As pessoas que quiserem continuar acreditando que – ainda que não haja base biológica confirmando a consciência de si nas plantas, como ocorre com os animais – as plantas sentem e portanto têm interesse em não sofrer e em continuar vivas, deveriam não apenas deixar de comer os animais como também as plantas, conformando-se então com uma dieta à base de frutas e sementes. E se, apesar de suas crenças, resolverem continuar comendo vegetais, o que não podem fazer é se apoiar nessas crenças para continuar usando aqueles que, conforme já se sabe com certeza, tanto do ponto de vista da ciência quanto do senso comum, têm a capacidade de sentir e portanto têm direito a não ser usados como coisas por nós. No entanto, não creio que essas pessoas realmente pensem assim: nenhuma delas acredita realmente que pisar no pasto seja como pisar em seu gato. O que é certo é que o mundo vegetal não pode se equiparar ao animal, devido aos interesses próprios que os animais têm.

A seiva da árvore peruana drago (Croton Lechleri), assim como a da árvore dragão (Dracena Draco), oriunda das Canárias, torna-se vermelha e curativa quando em contato com o ar, mas continua sendo seiva.  E eis que no processo evolutivo, para usarmos a palavra poética de Paul Claudel, a vida está em fogo.
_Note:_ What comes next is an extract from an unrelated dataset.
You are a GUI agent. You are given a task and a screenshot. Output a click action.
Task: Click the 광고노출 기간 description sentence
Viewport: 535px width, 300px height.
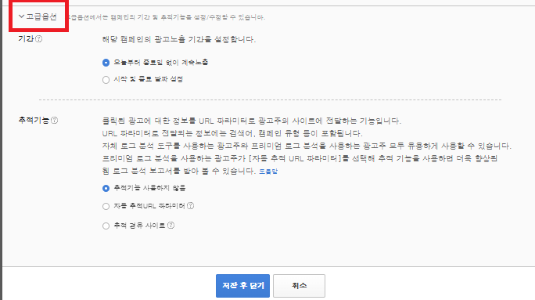click(x=179, y=39)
A vida prepara a combustão no vegetal e se acende no animal. Por isso, “Se o vegetal pode definir-se como ‘matéria combustível’, o animal é ‘matéria iluminada’”.

Fevereiro de 2008

Notas

[1] ABOGLIO, A.M., Seiva e sangue: outras vidas, outras mortes. Disponível em: http://www.anima.org.ar/liberacao/animais/seiva-e-sangue-outras-vidas-outras-mortes.html
[2] TOMPKINS, P y BIRD, C., La vida secreta de las plantas. Ed. Diana, 1980.
[3] EMOTO, M y FLIEGE, J., El Poder curativo del agua, Ed. Obelisco, 2006.